In Martin Thompson's talks about Aeron he mentions writing threads doing an increment on an AtomicLong counter to claim a region in a buffer, but the initial 4 bytes  for the length field aren't written, but only on completion of the frame, the length is set. This signals to the reader of the buffer that this particular write is complete and provides a happens before relation.

My question is about this length field; who is responsible for zero'ing it out? Once the buffer has been written, the content could be total gibberish and if it isn't zero'd, the reading thread could falsely assume it is written and boom..

[Todd Montgomery]

The Conductor does this as part of its duty cycle.

For Publications (Network and IPC), the Conductor component will be cleaning incrementally as part of updating flow control position.

https://github.com/real-logic/Aeron/blob/master/aeron-driver/src/main/java/io/aeron/driver/NetworkPublication.java#L538

https://github.com/real-logic/Aeron/blob/master/aeron-driver/src/main/java/io/aeron/driver/IpcPublication.java#L186

For Images, the Conductor also does it, but part of the loss detection and rebuild.

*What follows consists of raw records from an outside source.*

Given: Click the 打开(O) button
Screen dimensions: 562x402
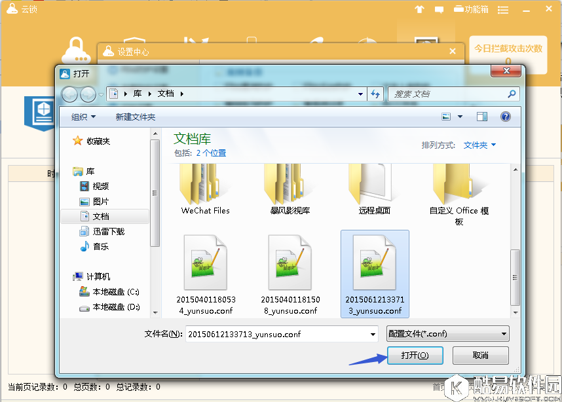Looking at the screenshot, I should pyautogui.click(x=415, y=356).
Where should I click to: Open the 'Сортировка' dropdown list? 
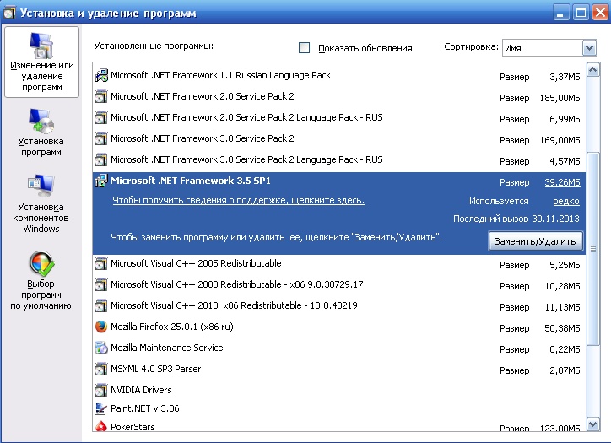pos(589,48)
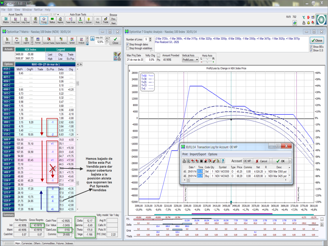Toggle the Show BEs checkbox

311,47
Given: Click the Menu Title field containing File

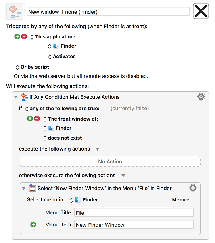Looking at the screenshot, I should click(134, 212).
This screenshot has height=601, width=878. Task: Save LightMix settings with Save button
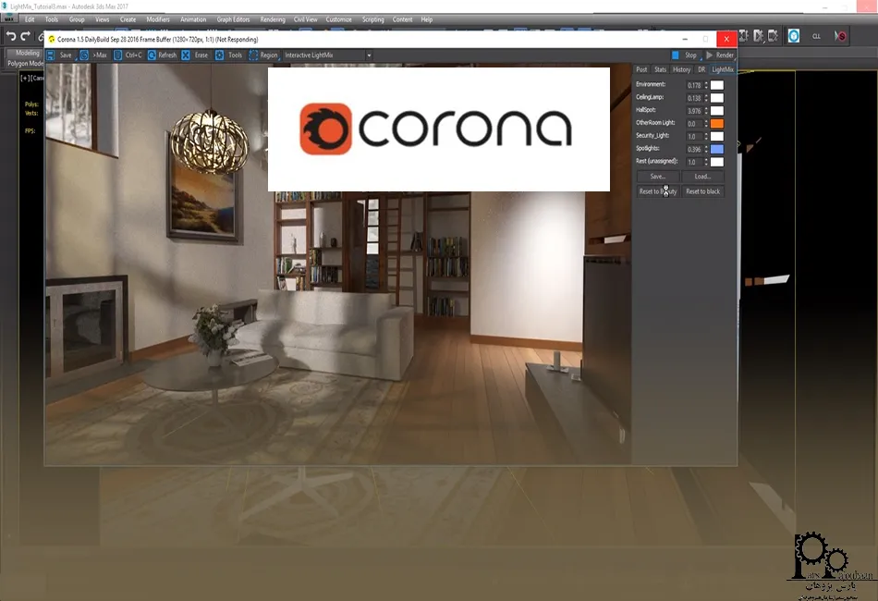click(657, 176)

https://github.com/real-logic/Aeron/blob/master/aeron-driver/src/main/java/io/aeron/driver/PublicationImage.java#L754

Flow control and windowing prevents overrunning the cleaning position.

-- Todd

On Sun, May 28, 2017 at 8:17 PM, Peter Veentjer <alarm...@gmail.com> wrote:

In Martin Thompson's talks about Aeron he mentions writing threads doing an increment on an AtomicLong counter to claim a region in a buffer, but the initial 4 bytes  for the length field aren't written, but only on completion of the frame, the length is set. This signals to the reader of the buffer that this particular write is complete and provides a happens before relation.

My question is about this length field; who is responsible for zero'ing it out? Once the buffer has been written, the content could be total gibberish and if it isn't zero'd, the reading thread could falsely assume it is written and boom..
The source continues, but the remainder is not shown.